Required action: Write again exactly the lines in the listing below, starting at the line with "You are a GUI" and ending at the line with "The width and", both included. Pictures are not copied.

Source data:
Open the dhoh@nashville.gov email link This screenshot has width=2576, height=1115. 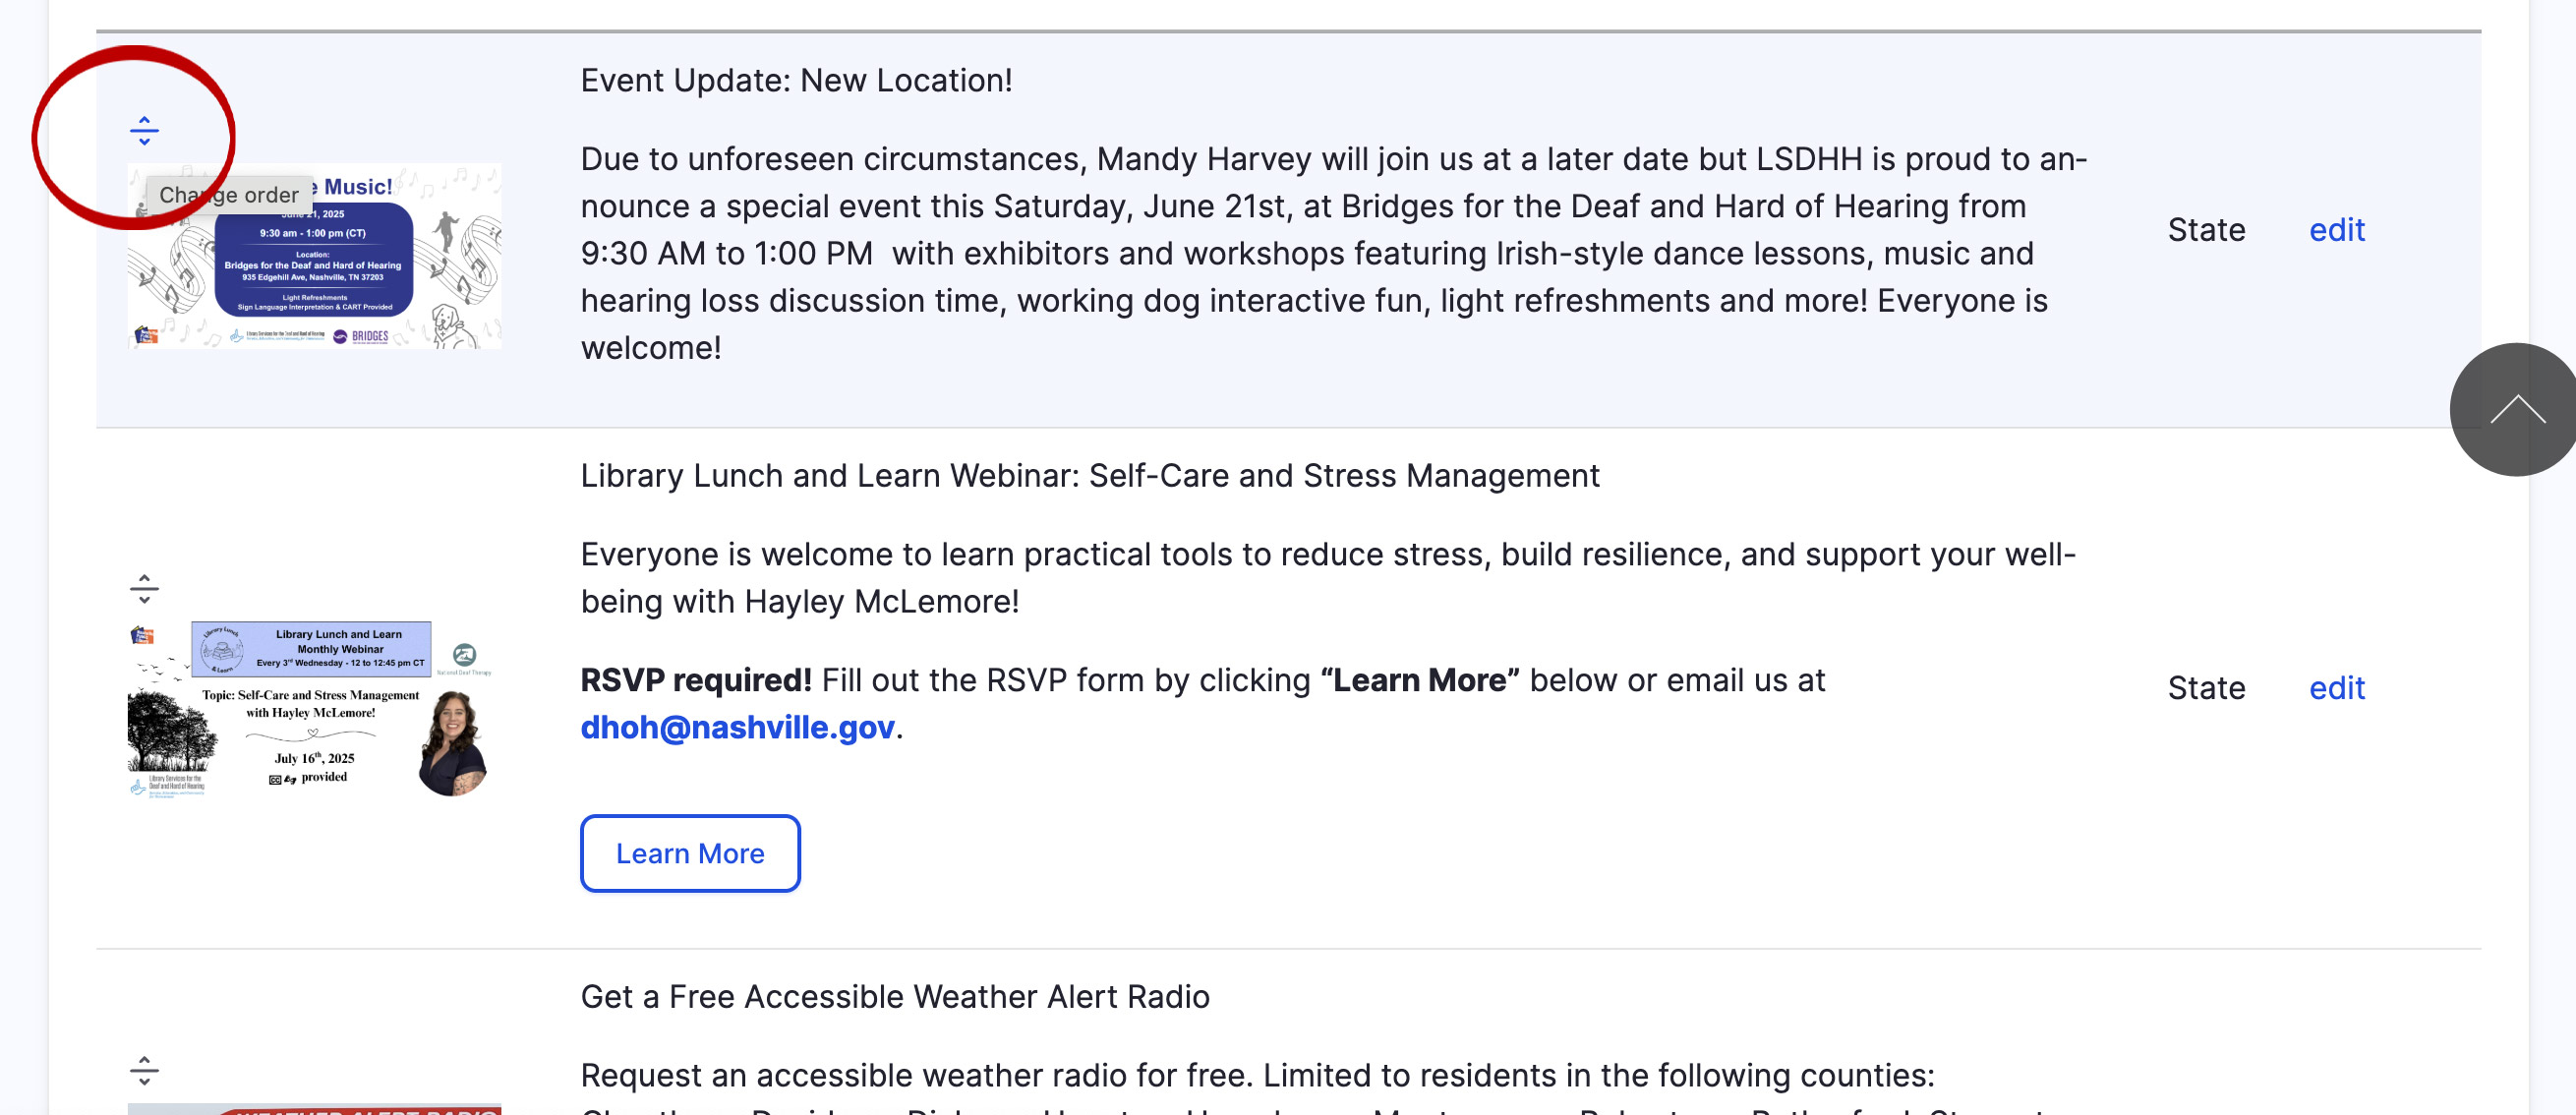(x=737, y=727)
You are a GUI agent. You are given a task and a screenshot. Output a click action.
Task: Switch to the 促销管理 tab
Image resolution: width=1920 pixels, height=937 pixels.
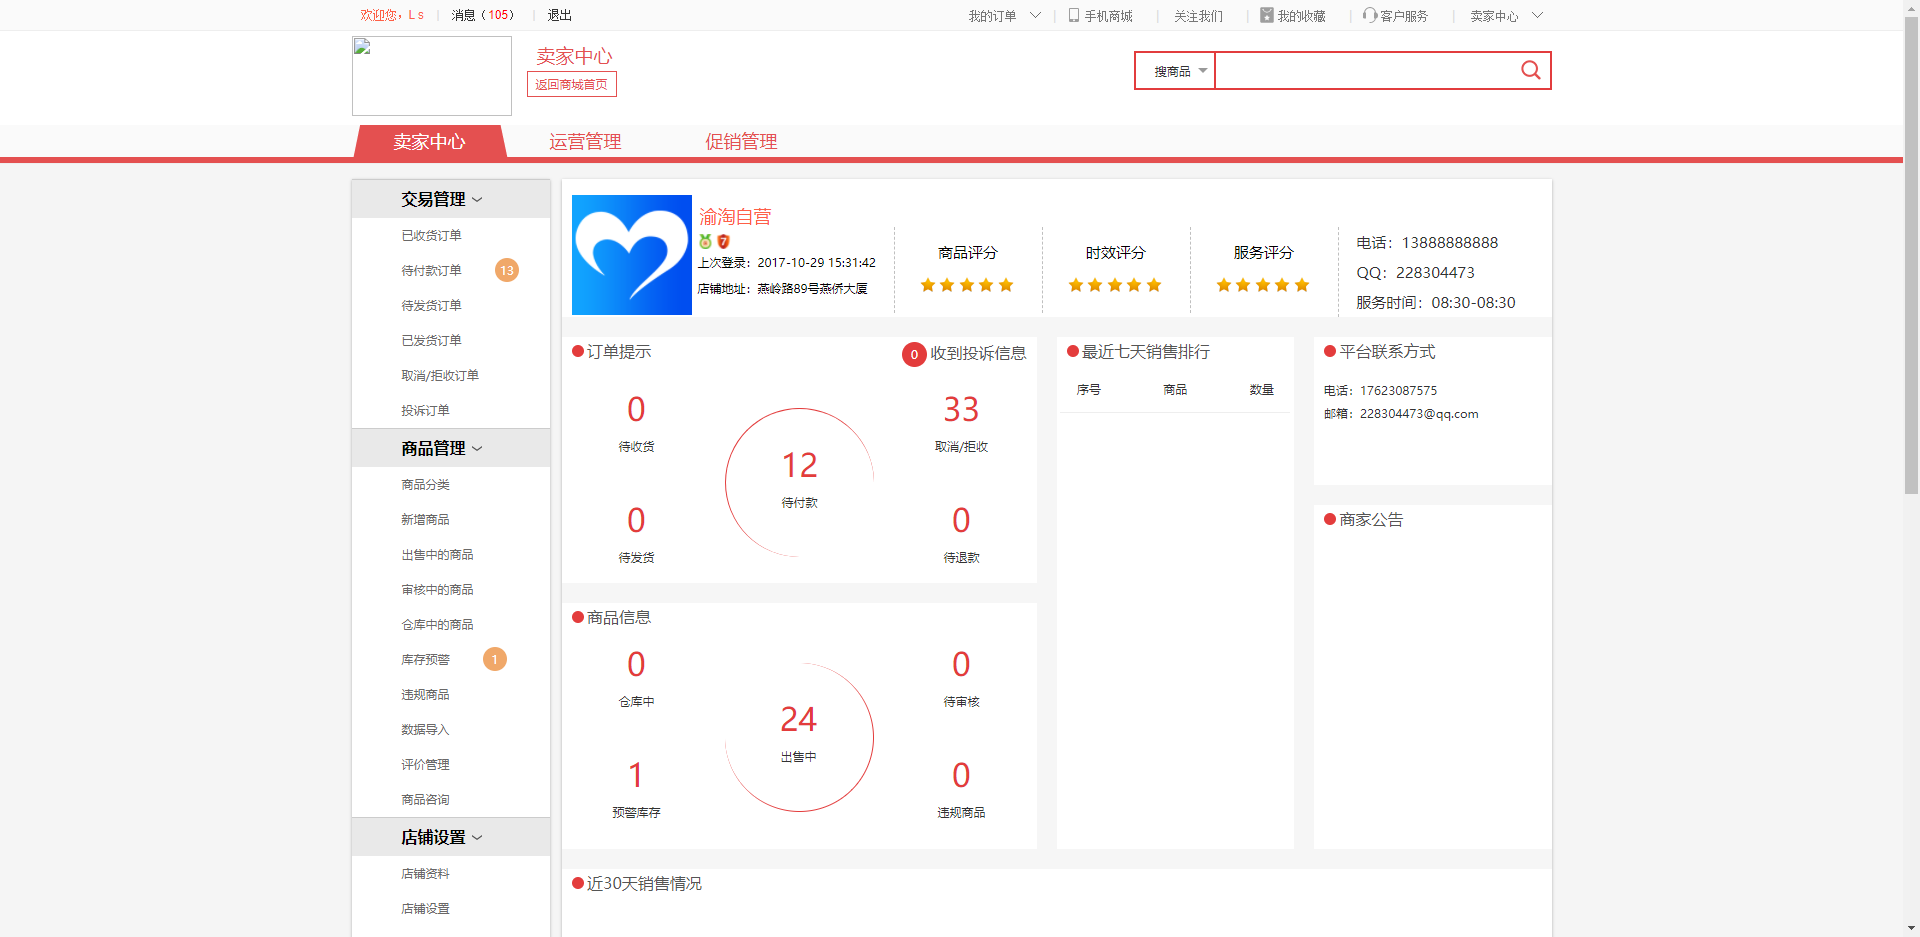[x=741, y=142]
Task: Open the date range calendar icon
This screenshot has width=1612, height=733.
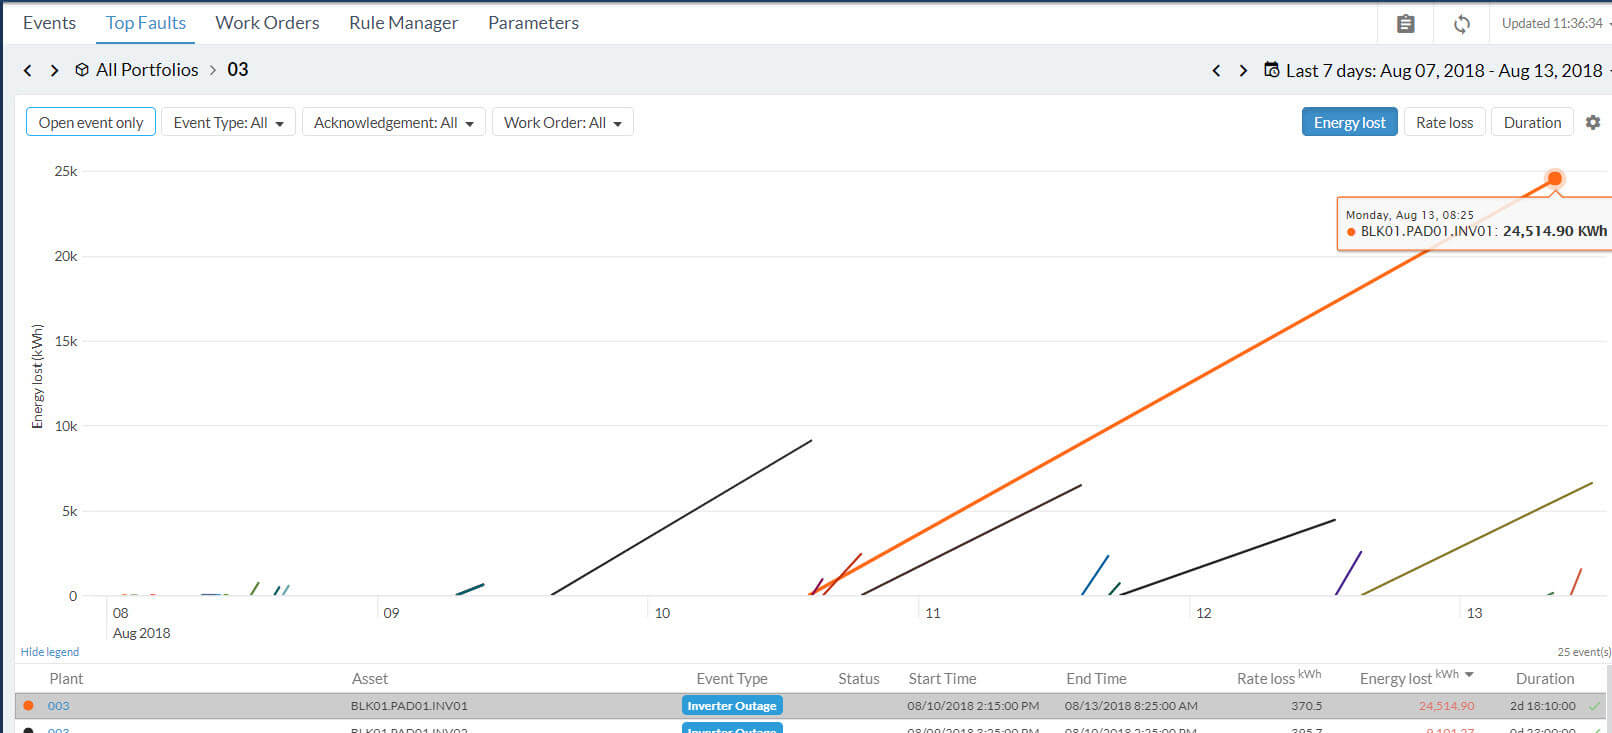Action: tap(1271, 70)
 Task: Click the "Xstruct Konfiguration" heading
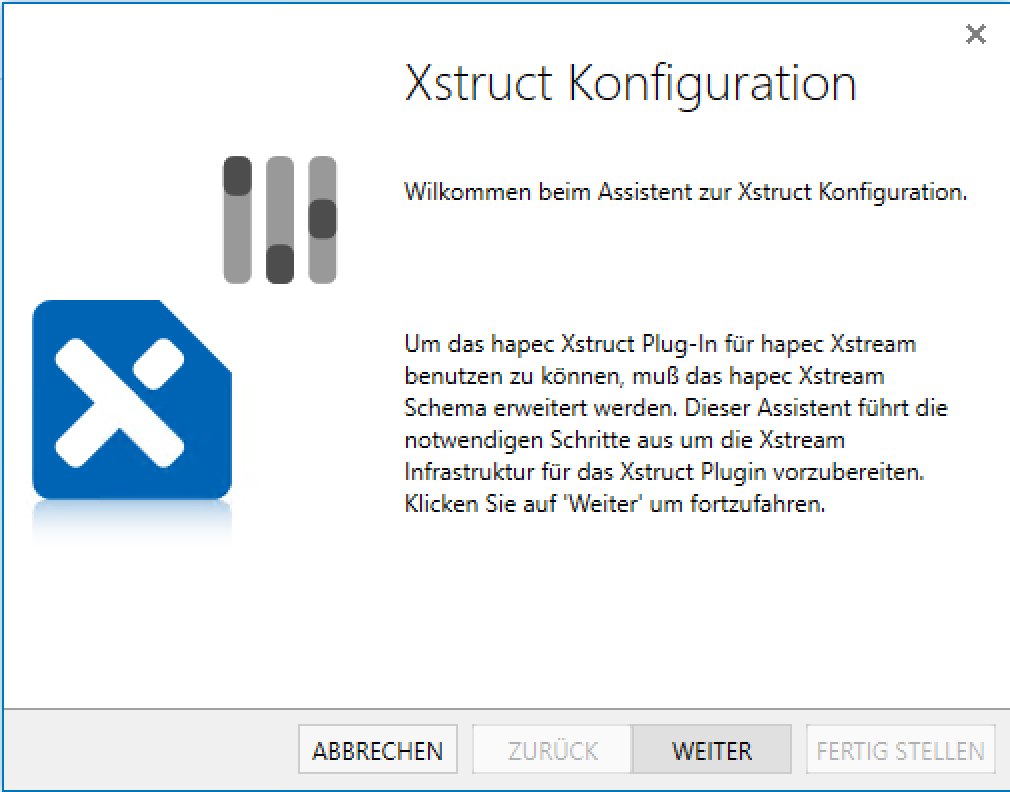tap(630, 84)
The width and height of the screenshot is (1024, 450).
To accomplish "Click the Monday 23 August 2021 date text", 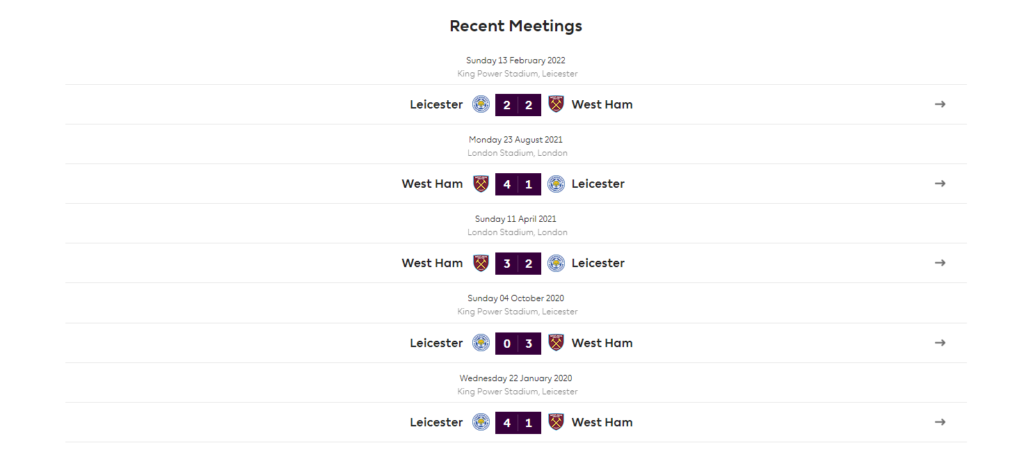I will tap(516, 140).
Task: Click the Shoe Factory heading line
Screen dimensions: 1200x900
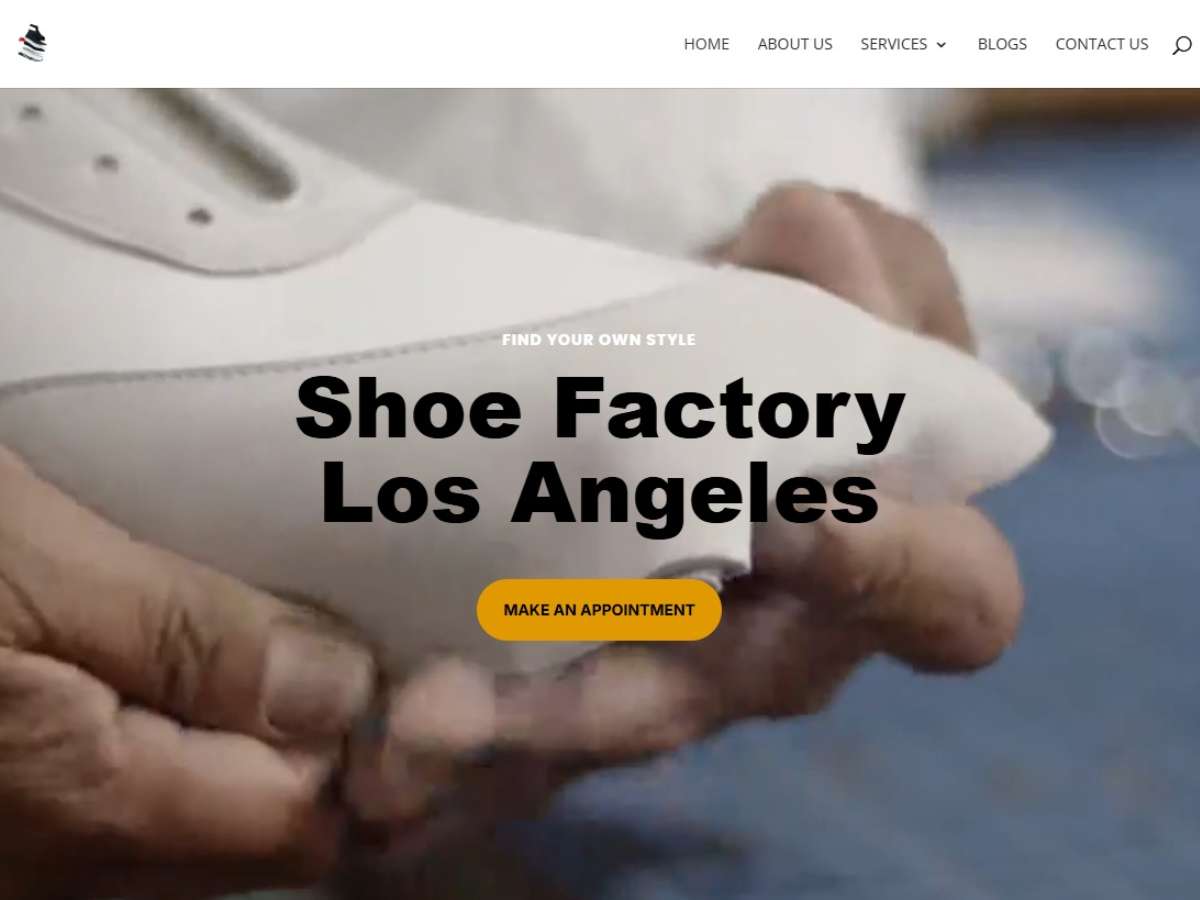Action: [x=600, y=408]
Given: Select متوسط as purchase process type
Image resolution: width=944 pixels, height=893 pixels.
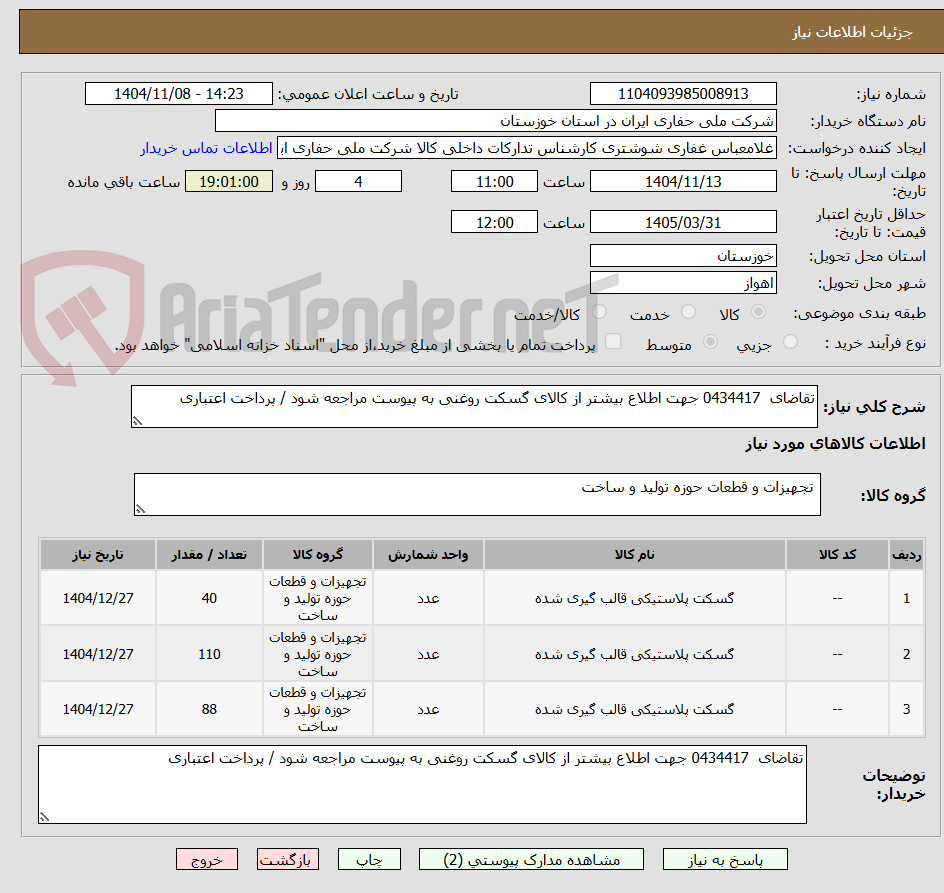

Your solution:
You are a GUI agent. You are given a task and a screenshot. Output a click action.
Task: Switch to the 促销管理 tab
Image resolution: width=1920 pixels, height=937 pixels.
[x=741, y=142]
Task: Open the date range calendar icon
This screenshot has width=1612, height=733.
Action: tap(1271, 70)
 Task: Click the "Xstruct Konfiguration" heading
tap(630, 84)
The width and height of the screenshot is (1024, 450).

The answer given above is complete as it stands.